- The records
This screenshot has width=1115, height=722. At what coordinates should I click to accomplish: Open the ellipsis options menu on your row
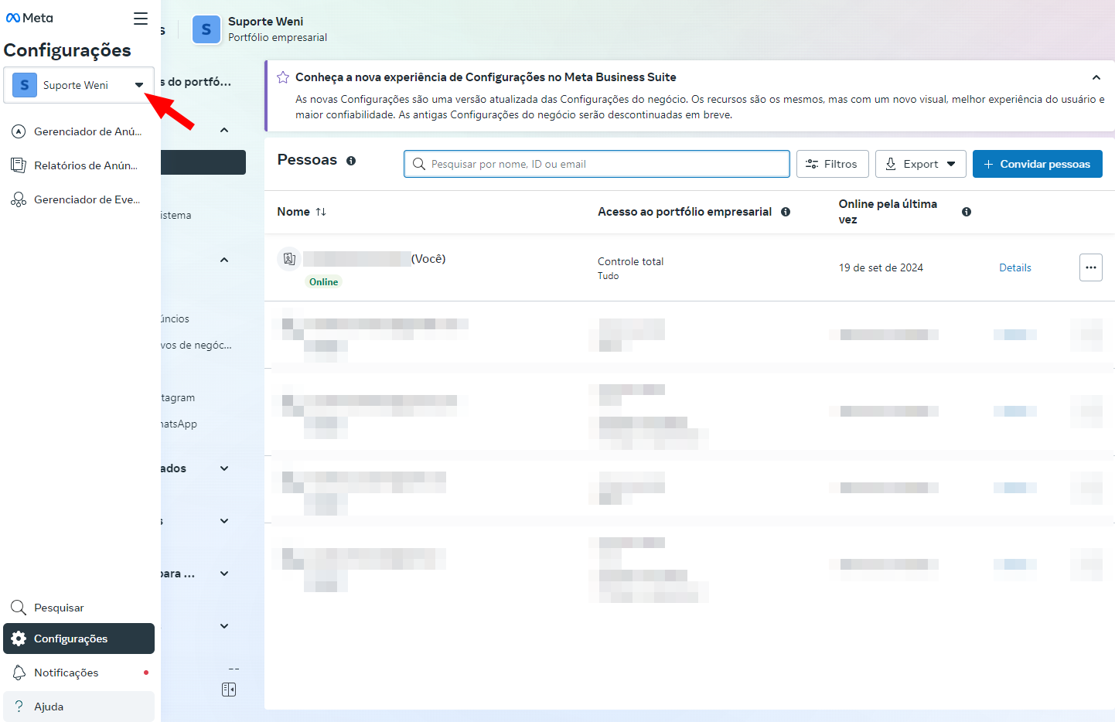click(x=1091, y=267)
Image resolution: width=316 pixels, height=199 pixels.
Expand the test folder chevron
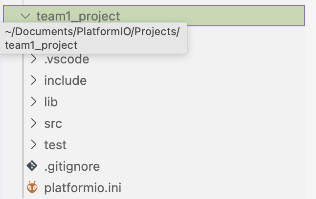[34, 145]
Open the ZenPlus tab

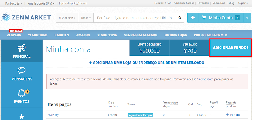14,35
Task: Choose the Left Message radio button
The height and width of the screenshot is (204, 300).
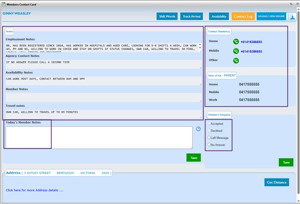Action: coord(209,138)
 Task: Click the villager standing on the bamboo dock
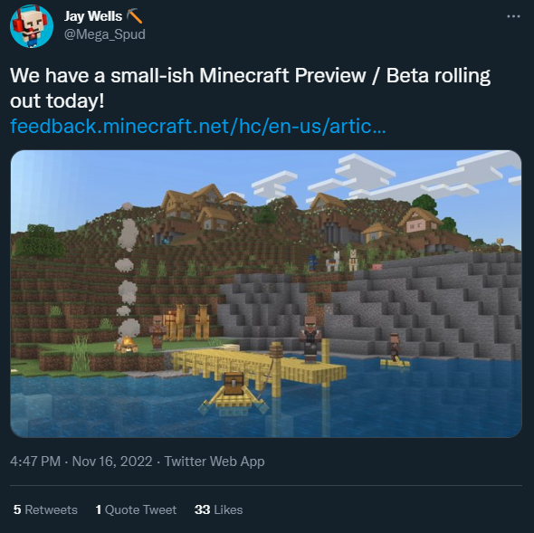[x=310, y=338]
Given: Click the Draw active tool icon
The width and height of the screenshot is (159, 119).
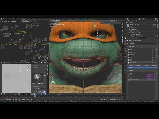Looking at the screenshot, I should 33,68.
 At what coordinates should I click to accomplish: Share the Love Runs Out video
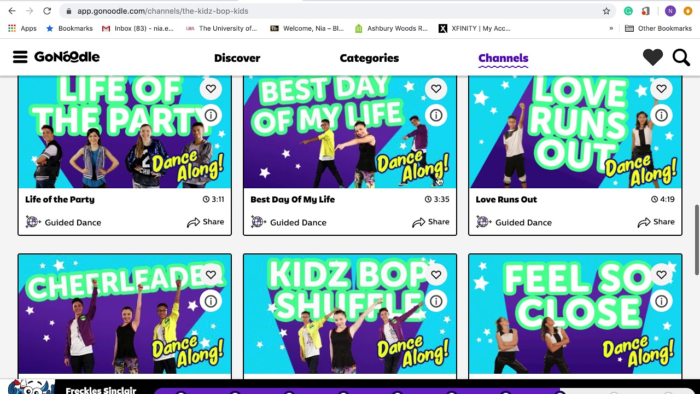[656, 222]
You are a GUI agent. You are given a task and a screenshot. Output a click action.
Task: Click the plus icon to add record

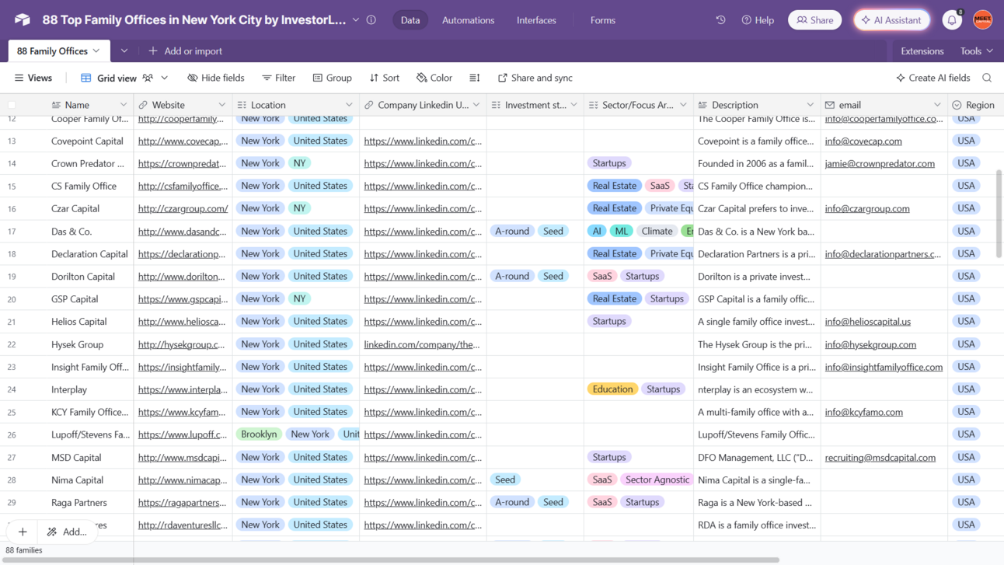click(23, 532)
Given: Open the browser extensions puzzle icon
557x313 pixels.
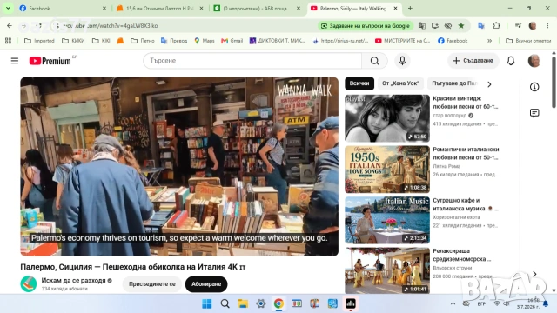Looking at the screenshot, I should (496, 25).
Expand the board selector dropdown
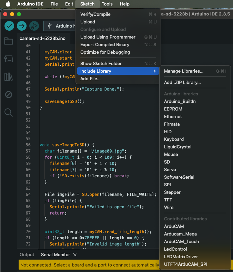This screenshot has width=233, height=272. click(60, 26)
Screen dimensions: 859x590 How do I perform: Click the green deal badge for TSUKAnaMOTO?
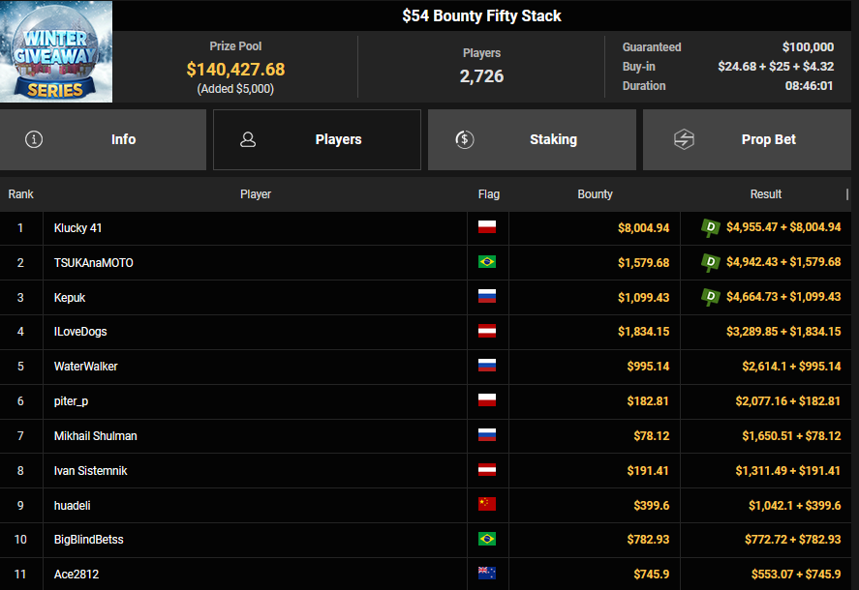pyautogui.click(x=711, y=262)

--

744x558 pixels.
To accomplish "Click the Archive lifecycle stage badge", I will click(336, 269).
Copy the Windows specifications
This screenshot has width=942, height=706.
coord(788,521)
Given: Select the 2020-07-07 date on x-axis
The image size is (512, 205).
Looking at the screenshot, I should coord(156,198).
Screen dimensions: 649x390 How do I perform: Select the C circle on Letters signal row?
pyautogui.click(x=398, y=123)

- What to work on
Return only the part above that opens with the line containing "Task: Click the villager" and closes with the line containing "You are a GUI", exactly and with both ends, skipping the pictures.

- Answer section
 Task: Click the villager standing on the bamboo dock
[x=310, y=338]
Given: Click the Draw active tool icon
The width and height of the screenshot is (159, 119).
Looking at the screenshot, I should 33,68.
 At what coordinates should I click to accomplish: Share the Love Runs Out video
[656, 222]
You are a GUI agent. You are given a task and a screenshot. Output a click action.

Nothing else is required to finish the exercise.